### SET TASK
Retype every one of the following lines exactly as it appears.

### WORKING DATA
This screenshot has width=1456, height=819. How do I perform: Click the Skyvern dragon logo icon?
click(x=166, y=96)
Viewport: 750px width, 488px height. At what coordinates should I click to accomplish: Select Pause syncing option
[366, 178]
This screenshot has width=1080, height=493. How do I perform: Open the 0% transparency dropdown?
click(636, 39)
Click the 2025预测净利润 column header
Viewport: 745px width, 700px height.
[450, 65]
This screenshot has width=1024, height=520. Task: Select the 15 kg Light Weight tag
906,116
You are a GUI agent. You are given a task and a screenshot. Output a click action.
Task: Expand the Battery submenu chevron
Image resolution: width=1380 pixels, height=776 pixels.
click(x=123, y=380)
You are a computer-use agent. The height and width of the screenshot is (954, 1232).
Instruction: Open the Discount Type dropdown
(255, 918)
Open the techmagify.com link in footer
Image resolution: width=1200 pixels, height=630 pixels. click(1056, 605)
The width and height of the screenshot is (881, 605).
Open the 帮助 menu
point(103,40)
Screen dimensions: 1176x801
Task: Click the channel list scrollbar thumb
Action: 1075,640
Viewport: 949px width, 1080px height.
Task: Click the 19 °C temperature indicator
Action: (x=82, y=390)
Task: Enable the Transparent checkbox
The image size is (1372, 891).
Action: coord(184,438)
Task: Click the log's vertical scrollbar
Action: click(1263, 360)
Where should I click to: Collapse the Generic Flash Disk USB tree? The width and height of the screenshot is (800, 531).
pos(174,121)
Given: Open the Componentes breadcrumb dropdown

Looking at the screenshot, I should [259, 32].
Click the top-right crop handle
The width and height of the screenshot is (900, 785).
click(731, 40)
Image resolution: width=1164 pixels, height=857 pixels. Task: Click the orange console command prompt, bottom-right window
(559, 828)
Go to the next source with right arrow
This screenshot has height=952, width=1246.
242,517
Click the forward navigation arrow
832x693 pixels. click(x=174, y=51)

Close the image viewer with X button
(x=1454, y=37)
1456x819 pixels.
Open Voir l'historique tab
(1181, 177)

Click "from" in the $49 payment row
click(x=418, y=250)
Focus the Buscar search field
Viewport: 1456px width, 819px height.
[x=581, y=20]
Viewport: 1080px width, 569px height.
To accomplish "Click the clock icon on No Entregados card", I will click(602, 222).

### TASK RESPONSE
This screenshot has width=1456, height=819. How do I perform: Click the Skyvern dragon logo icon?
click(x=166, y=96)
Viewport: 750px width, 488px height. At what coordinates should I click to accomplish: Select Pause syncing option
[366, 178]
This screenshot has width=1080, height=493. How do I perform: Open the 0% transparency dropdown?
click(636, 39)
Click the 2025预测净利润 column header
Viewport: 745px width, 700px height.
[450, 65]
This screenshot has width=1024, height=520. Task: Select the 15 kg Light Weight tag
906,116
You are a GUI agent. You are given a task and a screenshot. Output a click action.
Task: Expand the Battery submenu chevron
Image resolution: width=1380 pixels, height=776 pixels.
click(x=123, y=380)
You are a computer-use agent. The height and width of the screenshot is (954, 1232).
Instruction: Open the Discount Type dropdown
(255, 918)
Open the techmagify.com link in footer
Image resolution: width=1200 pixels, height=630 pixels. click(1056, 605)
The width and height of the screenshot is (881, 605).
Open the 帮助 menu
point(103,40)
Screen dimensions: 1176x801
Task: Click the channel list scrollbar thumb
Action: 1075,640
Viewport: 949px width, 1080px height.
Task: Click the 19 °C temperature indicator
Action: (x=82, y=390)
Task: Enable the Transparent checkbox
The image size is (1372, 891).
Action: coord(184,438)
Task: Click the log's vertical scrollbar
Action: click(1263, 360)
Where should I click to: Collapse the Generic Flash Disk USB tree? The width and height of the screenshot is (800, 531).
pos(174,121)
Given: Open the Componentes breadcrumb dropdown

Looking at the screenshot, I should [259, 32].
Click the top-right crop handle
The width and height of the screenshot is (900, 785).
click(731, 40)
Image resolution: width=1164 pixels, height=857 pixels. Task: Click the orange console command prompt, bottom-right window
(559, 828)
Go to the next source with right arrow
This screenshot has height=952, width=1246.
242,517
Click the forward navigation arrow
832x693 pixels. click(x=174, y=51)

Close the image viewer with X button
(x=1454, y=37)
1456x819 pixels.
Open Voir l'historique tab
(1181, 177)

Click "from" in the $49 payment row
click(x=418, y=250)
Focus the Buscar search field
Viewport: 1456px width, 819px height.
[x=581, y=20]
Viewport: 1080px width, 569px height.
To accomplish "Click the clock icon on No Entregados card", I will click(602, 222).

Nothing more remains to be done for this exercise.